> _Your assignment_
Switch every "Locate an element on the screen" in the lines below to "Find an element on the screen" and give the lines again, leaving everything else unchanged.
● ● ● ● ●
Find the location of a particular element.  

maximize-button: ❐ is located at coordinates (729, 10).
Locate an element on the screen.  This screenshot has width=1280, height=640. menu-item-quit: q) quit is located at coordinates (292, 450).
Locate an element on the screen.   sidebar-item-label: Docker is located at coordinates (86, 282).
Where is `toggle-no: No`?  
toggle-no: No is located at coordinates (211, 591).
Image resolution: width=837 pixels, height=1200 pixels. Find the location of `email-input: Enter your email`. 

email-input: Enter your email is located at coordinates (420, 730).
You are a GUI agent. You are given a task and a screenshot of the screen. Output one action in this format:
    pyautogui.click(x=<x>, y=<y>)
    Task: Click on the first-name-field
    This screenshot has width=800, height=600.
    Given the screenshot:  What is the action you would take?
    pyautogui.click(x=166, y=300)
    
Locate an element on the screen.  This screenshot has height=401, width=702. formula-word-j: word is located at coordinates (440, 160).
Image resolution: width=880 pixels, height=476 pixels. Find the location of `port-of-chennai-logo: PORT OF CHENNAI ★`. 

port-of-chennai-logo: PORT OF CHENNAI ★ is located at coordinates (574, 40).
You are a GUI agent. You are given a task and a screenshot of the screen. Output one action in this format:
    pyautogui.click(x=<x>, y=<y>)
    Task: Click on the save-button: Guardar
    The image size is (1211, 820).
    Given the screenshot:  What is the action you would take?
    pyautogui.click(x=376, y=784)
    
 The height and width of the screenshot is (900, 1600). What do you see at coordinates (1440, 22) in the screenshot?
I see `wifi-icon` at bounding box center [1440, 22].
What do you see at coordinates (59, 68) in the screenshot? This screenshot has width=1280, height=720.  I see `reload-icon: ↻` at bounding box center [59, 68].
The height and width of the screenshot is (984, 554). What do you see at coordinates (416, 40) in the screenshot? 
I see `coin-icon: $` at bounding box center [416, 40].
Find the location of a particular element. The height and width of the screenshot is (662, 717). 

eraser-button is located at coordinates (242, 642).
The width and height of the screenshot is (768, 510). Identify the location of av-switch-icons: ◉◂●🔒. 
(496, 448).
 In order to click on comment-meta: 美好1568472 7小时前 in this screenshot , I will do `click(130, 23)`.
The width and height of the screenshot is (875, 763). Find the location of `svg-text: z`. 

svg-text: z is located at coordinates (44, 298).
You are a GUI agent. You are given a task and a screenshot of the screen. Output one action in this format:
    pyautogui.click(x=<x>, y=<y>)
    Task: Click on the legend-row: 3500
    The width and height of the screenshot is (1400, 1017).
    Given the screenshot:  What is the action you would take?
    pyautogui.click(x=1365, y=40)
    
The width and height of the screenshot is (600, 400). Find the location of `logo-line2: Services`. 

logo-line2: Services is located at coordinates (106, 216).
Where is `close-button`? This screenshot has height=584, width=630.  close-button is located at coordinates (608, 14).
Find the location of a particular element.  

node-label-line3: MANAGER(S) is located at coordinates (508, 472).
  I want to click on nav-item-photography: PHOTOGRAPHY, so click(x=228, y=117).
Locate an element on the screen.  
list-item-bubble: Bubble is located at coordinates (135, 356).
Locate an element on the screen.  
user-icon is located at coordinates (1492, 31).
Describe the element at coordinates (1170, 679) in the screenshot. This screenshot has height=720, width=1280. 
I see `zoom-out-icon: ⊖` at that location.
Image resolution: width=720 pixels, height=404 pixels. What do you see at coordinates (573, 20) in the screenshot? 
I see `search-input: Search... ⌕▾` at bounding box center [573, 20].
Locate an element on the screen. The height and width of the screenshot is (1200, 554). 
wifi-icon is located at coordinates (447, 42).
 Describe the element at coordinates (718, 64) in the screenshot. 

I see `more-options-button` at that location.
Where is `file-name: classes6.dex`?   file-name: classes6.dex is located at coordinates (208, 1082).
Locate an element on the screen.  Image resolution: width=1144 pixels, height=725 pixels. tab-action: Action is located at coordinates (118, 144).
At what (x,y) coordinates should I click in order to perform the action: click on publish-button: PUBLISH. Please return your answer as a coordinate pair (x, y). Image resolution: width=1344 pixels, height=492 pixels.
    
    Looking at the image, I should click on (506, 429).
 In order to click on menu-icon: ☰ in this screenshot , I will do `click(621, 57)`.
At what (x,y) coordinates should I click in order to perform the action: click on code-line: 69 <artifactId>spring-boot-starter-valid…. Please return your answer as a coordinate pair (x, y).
● ● ● ● ●
> _Output for this exercise_
Find the location of a particular element.  

maximize-button: ❐ is located at coordinates (729, 10).
Find an element on the screen.  This screenshot has width=1280, height=640. menu-item-quit: q) quit is located at coordinates (292, 450).
Find an element on the screen.   sidebar-item-label: Docker is located at coordinates (86, 282).
Where is `toggle-no: No`?  
toggle-no: No is located at coordinates (211, 591).
Image resolution: width=837 pixels, height=1200 pixels. Find the location of `email-input: Enter your email`. 

email-input: Enter your email is located at coordinates (420, 730).
You are a GUI agent. You are given a task and a screenshot of the screen. Output one action in this format:
    pyautogui.click(x=<x>, y=<y>)
    Task: Click on the first-name-field
    This screenshot has width=800, height=600.
    Given the screenshot:  What is the action you would take?
    pyautogui.click(x=166, y=300)
    
Find an element on the screen.  This screenshot has height=401, width=702. formula-word-j: word is located at coordinates (440, 160).
Image resolution: width=880 pixels, height=476 pixels. Find the location of `port-of-chennai-logo: PORT OF CHENNAI ★`. 

port-of-chennai-logo: PORT OF CHENNAI ★ is located at coordinates (574, 40).
You are a GUI agent. You are given a task and a screenshot of the screen. Output one action in this format:
    pyautogui.click(x=<x>, y=<y>)
    Task: Click on the save-button: Guardar
    The image size is (1211, 820).
    Given the screenshot:  What is the action you would take?
    pyautogui.click(x=376, y=784)
    
 The height and width of the screenshot is (900, 1600). What do you see at coordinates (1440, 22) in the screenshot?
I see `wifi-icon` at bounding box center [1440, 22].
What do you see at coordinates (59, 68) in the screenshot? This screenshot has width=1280, height=720.  I see `reload-icon: ↻` at bounding box center [59, 68].
The height and width of the screenshot is (984, 554). What do you see at coordinates (416, 40) in the screenshot? 
I see `coin-icon: $` at bounding box center [416, 40].
Find the location of a particular element. The height and width of the screenshot is (662, 717). 

eraser-button is located at coordinates (242, 642).
The width and height of the screenshot is (768, 510). Identify the location of av-switch-icons: ◉◂●🔒. 
(496, 448).
 In order to click on comment-meta: 美好1568472 7小时前 in this screenshot , I will do `click(130, 23)`.
The width and height of the screenshot is (875, 763). Find the location of `svg-text: z`. 

svg-text: z is located at coordinates (44, 298).
You are a GUI agent. You are given a task and a screenshot of the screen. Output one action in this format:
    pyautogui.click(x=<x>, y=<y>)
    Task: Click on the legend-row: 3500
    The width and height of the screenshot is (1400, 1017).
    Given the screenshot:  What is the action you would take?
    pyautogui.click(x=1365, y=40)
    
The width and height of the screenshot is (600, 400). Find the location of `logo-line2: Services`. 

logo-line2: Services is located at coordinates (106, 216).
Where is `close-button`? This screenshot has height=584, width=630.  close-button is located at coordinates (608, 14).
Find the location of a particular element.  

node-label-line3: MANAGER(S) is located at coordinates (508, 472).
  I want to click on nav-item-photography: PHOTOGRAPHY, so click(x=228, y=117).
Find an element on the screen.  
list-item-bubble: Bubble is located at coordinates (135, 356).
Find an element on the screen.  
user-icon is located at coordinates (1492, 31).
Describe the element at coordinates (1170, 679) in the screenshot. This screenshot has height=720, width=1280. 
I see `zoom-out-icon: ⊖` at that location.
Image resolution: width=720 pixels, height=404 pixels. What do you see at coordinates (573, 20) in the screenshot? 
I see `search-input: Search... ⌕▾` at bounding box center [573, 20].
Find an element on the screen. The height and width of the screenshot is (1200, 554). 
wifi-icon is located at coordinates (447, 42).
 Describe the element at coordinates (718, 64) in the screenshot. 

I see `more-options-button` at that location.
Where is `file-name: classes6.dex`?   file-name: classes6.dex is located at coordinates (208, 1082).
Find an element on the screen.  Image resolution: width=1144 pixels, height=725 pixels. tab-action: Action is located at coordinates (118, 144).
At what (x,y) coordinates should I click in order to perform the action: click on publish-button: PUBLISH. Please return your answer as a coordinate pair (x, y). Image resolution: width=1344 pixels, height=492 pixels.
    
    Looking at the image, I should click on (506, 429).
 In order to click on menu-icon: ☰ in this screenshot , I will do `click(621, 57)`.
At what (x,y) coordinates should I click in order to perform the action: click on code-line: 69 <artifactId>spring-boot-starter-valid…. Please return your answer as a coordinate pair (x, y).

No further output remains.